Аудуну показалось, что он не сумеет пройти это испытание. Он отчаянно жаждал настоящего света, ветра на лице и капель дождя. Но его снова окутала темнота, и он не знал, сколько времени пробыл в ней.
Очнулся Аудун на берегу реки. Лунный клинок исчез, зато младенец был рядом с ним. Конунга терзала ужасная жажда, он опустил голову к воде и принялся лакать, словно собака. Затем он осмотрел младенца. Тот был грязный, но с виду здоровый. Во всяком случае, он хныкал, что Аудун счел добрым знаком. Он окинул взглядом Стену Троллей, встающую вдалеке чудовищной громадой. Конунг вымыл младенца, размышляя обо всех горестях, свалившихся на беднягу с самого рождения, о смертях и обмане, приведших их обоих сюда. Он вспомнил даже погибших разбойников. Своих сородичей, оставшихся на речном берегу; Варрина в море, уходящего ко дну под весом кольчуги; несчастную девочку с кошмарным лицом — что с ней сталось? В самом лучшем случае она лишилась одного ребенка. А в худшем? До сих пор жива, сидит где-то в жуткой тьме, дожидаясь, пока жажда прикончит ее. В любой другой день своей жизни Аудун просто решил бы, что такова уж их судьба, они оказались теми терниями, которые ему пришлось вырубить, расчищая путь. Однако сегодня он думал о Саитаде, хотя и не знал ее имени, и, сидя в одиночестве у реки, Аудун Безжалостный обливался слезами.
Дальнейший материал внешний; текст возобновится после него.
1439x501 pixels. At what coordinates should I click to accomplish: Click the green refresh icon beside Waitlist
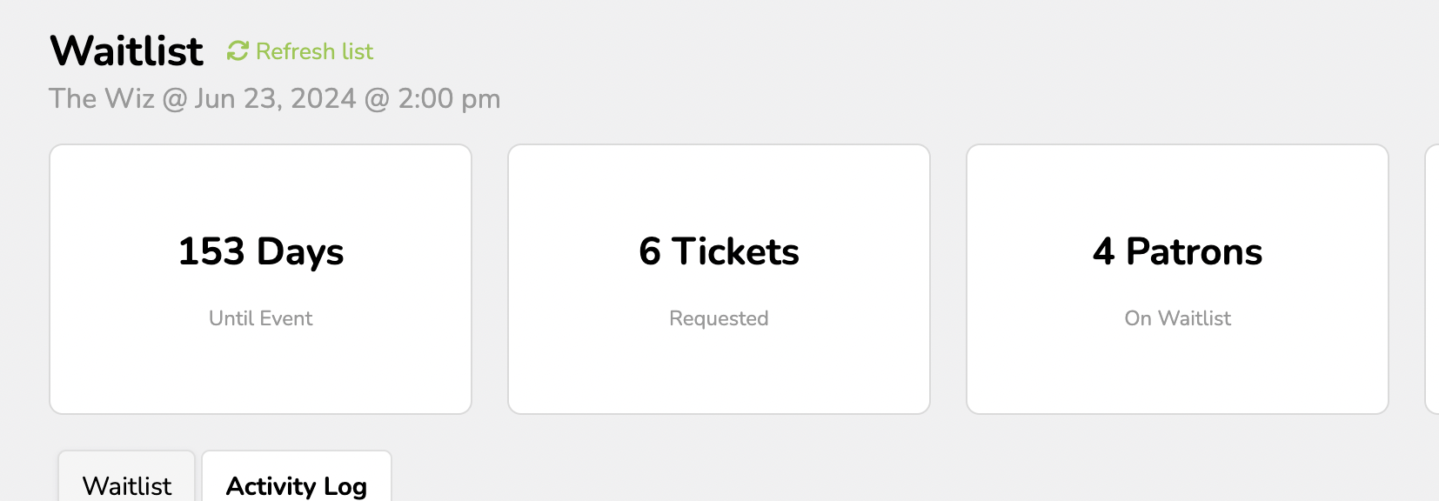[x=236, y=50]
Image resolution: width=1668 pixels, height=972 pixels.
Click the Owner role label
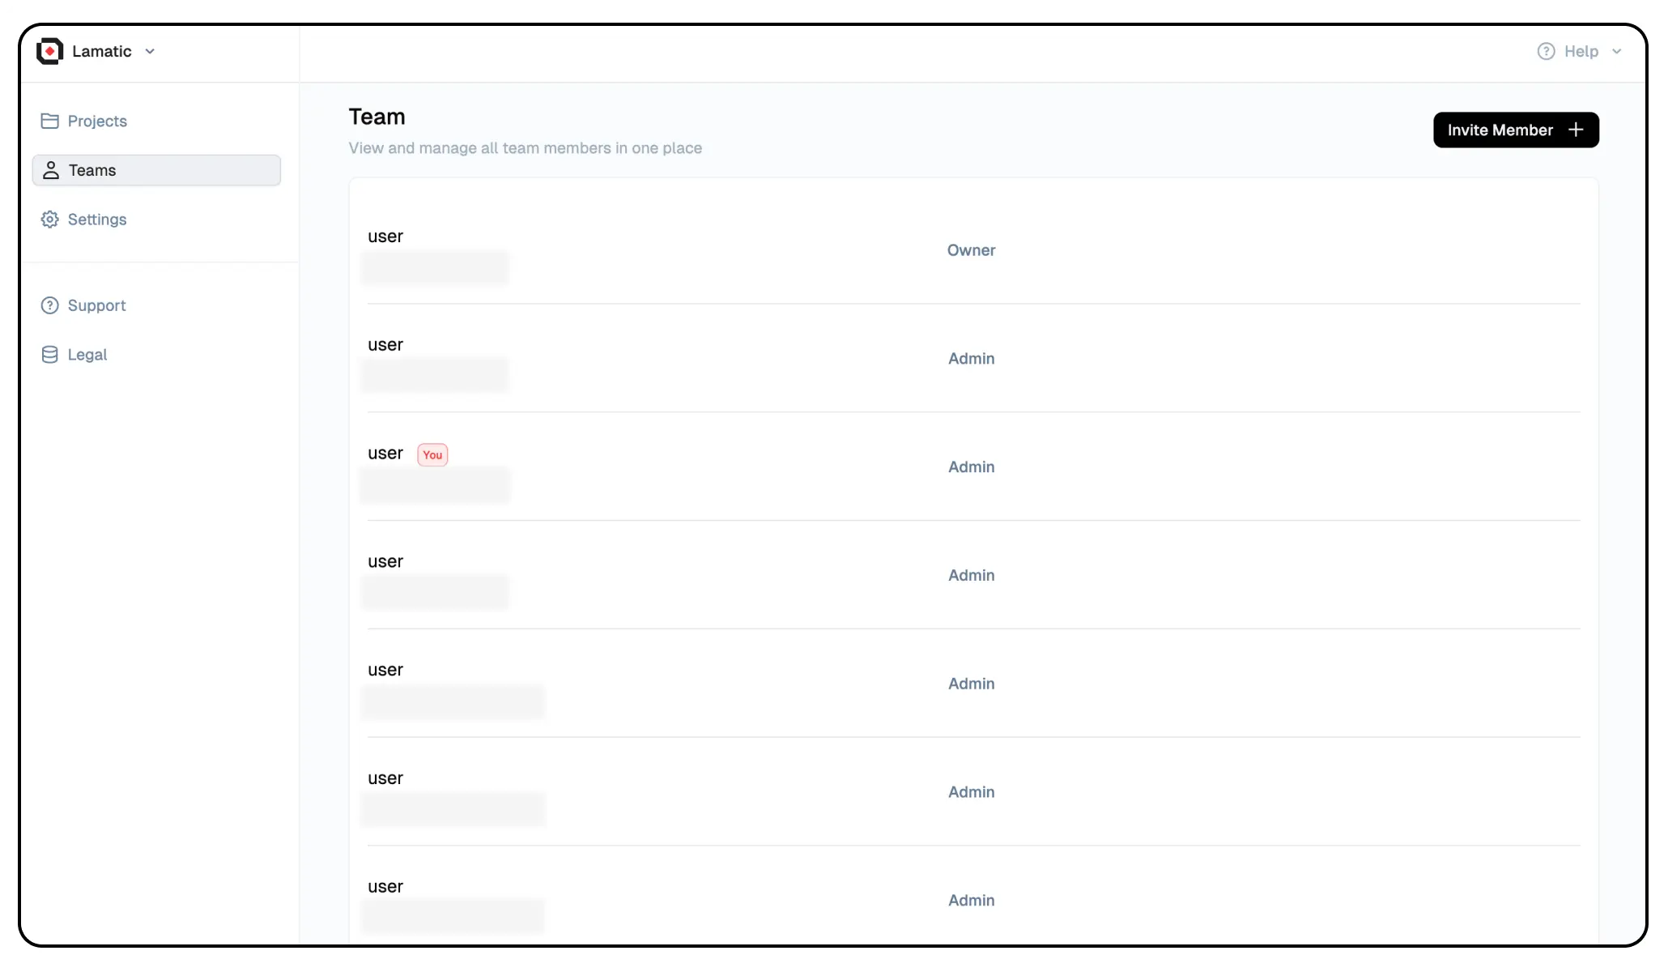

Затем он завернул младенца в плащ и отправился домой — дом находился в пяти днях бодрой ходьбы, и там лежала в забытьи жена, беременная, как считали все. Конунг поглядел на ребенка. Ему срочно нужна кормилица, пяти дней без еды он не протянет. Необходимо попасть домой как можно скорее. Ну и прекрасно. После спертого воздуха пещеры будет только приятно размять ноги быстрой ходьбой. Шагая вперед, конунг заметил у самой воды следы копыт, возможно, даже двух лошадей. У него остался только нож, но если он сумеет убить всадника, то окажется дома уже через пару дней или даже раньше, если повезет захватить и вторую лошадь. Еще несколько человек умрут, прежде чем он доберется до дома.